Rispetto allo stesso periodo del 2021, è aumentato di oltre 400.000 unità il numero degli occupati tra i dipendenti (18,1 ML), mentre è rimasto praticamente stabile quello dei lavoratori autonomi. I disoccupati sono diminuiti di 321.000 unità, mentre gli inattivi sono scesi di 400.000.
Dati, peraltro, quelli dell’Istat, che forse non esprimono una fotografia precisa della situazione: infatti, non viene preso in considerazione il numero di ore lavorate, forse la vera “cartina di tornasole” che può rappresentare la realtà “vera”. Di certo la “stagionalità” sta contribuendo in modo determinante alla progressione dei numeri, con l’andamento dei flussi turistici che giù a giugno aveva fatto intravedere una crescita piuttosto significativa.
Non è il momento, peraltro, di lasciarsi andare a facili illusioni. A luglio i dati macro delle principali economie dell’eurozona lasciano spazio ad analisi meno positive. A cominciare dagli indici PMI, scesi sotto i 50 punti (il nostro a 48,5, il più basso dell’Eurozona. Nel nostro caso, S&P, la società che ha provveduto alle elaborazioni), ci dice che il calo maggiore è quello avvenuto nella produzione di beni e dalla domanda di nuovi ordini. Senza contare, come ben sappiamo, che il Governo c’è, ma rimane in carica per l’attività “ordinaria” (insomma, quasi come avere un “commissario”, anziché un amministratore delegato, alla guida di un’azienda….).
Questa mattina mattinata difficile per i mercati del Far East. A complicare la vita il viaggio della “speaker” della Camera Usa, Nancy Pelosi, che quasi certamente dovrebbe fare tappa a Taiwan, l’isola che reclama l’indipendenza dalla Cina.
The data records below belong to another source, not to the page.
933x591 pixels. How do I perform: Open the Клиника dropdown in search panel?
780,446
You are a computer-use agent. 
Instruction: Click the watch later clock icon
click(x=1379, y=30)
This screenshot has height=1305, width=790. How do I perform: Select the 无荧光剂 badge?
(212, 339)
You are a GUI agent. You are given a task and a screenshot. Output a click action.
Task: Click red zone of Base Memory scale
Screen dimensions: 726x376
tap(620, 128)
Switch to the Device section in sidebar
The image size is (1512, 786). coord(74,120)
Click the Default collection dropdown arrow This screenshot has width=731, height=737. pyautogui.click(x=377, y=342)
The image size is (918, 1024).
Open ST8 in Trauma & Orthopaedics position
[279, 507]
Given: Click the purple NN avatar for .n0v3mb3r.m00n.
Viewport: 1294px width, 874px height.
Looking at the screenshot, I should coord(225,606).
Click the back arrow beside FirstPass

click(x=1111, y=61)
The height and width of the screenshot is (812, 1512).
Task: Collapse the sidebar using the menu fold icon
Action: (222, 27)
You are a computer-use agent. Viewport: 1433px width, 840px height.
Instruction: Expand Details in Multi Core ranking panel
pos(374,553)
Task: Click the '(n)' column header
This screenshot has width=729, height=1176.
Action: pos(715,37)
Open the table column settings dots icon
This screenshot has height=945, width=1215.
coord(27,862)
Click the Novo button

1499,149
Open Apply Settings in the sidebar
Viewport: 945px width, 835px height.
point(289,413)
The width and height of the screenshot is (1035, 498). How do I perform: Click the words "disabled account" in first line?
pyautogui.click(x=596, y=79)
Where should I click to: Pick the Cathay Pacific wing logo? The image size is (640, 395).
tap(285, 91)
Secondo Pechino, quindi, si tratta, se non di una “violazione” dei propri confini, almeno di una forte provocazione, con la conseguenza di alzare prepotentemente le tensioni diplomatiche tra i 2 Paesi, con la minaccia di un intervento armato da parte della potenza orientale.
Tutti gli indici lasciano sul terreno percentuali ben superiori al punto percentuale: Nikkei – 1,42%, Shanghai – 2,06%, Hong Kong – 2,31%.
Deboli anche le altre maggiori borse asiatiche.
Contenute le perdite sui Futures, sotto il mezzo punto percentuale.
Dopo il forte calo di ieri (– 5% circa) petrolio in cerca di stabilità, con il WTI a $ 94,09 (+ 0,12%).
Gas naturale Usa che ritorna sopra i $ 8 (8,194), anche se questa mattina è in calo di circa l’1,3%.
Oro ancora in crescita, a $ 1.782.
Spread a 220 bp: grazie anche all’ottimo andamento del bund, il cui rendimento è sceso allo 0,76% (un mese e mezzo fa era esattamente 100 bp sopra, a 1,76%), il nostro BTP è tornato ad un rendimento sotto il 3% (2,97%), livello che non vedeva da maggio.
Treasury a 2,55%, con i tassi reali quasi a zero.
€/$ a 1.0248.
Continua la debolezza del bitocin, che scende sotto i $ 23.000 (22.865, – 1.5%).
Ps: è deceduta, all’età di 89 anni, l’attrice Nichelle Nichols, nota per aver interpretato la tenente Uhura in Star Trek. La sua interpretazione sull’Enterprise (era il 1968) era diventata, tra la comunità afro-americana, “iconica”, soprattutto quando, un paio di anni dopo, fu protagonista, con il “mitico” Capitano Kir, di uno dei primi baci interraziali nella storia della tv americana. E leggenda vuole che fu addirittura Martin Luther King a chiederle di restare nel cast della serie dopo che aveva minacciato di andarsene, dopo la prima stagione, a causa del ruolo piuttosto marginale che le era stato assegnato.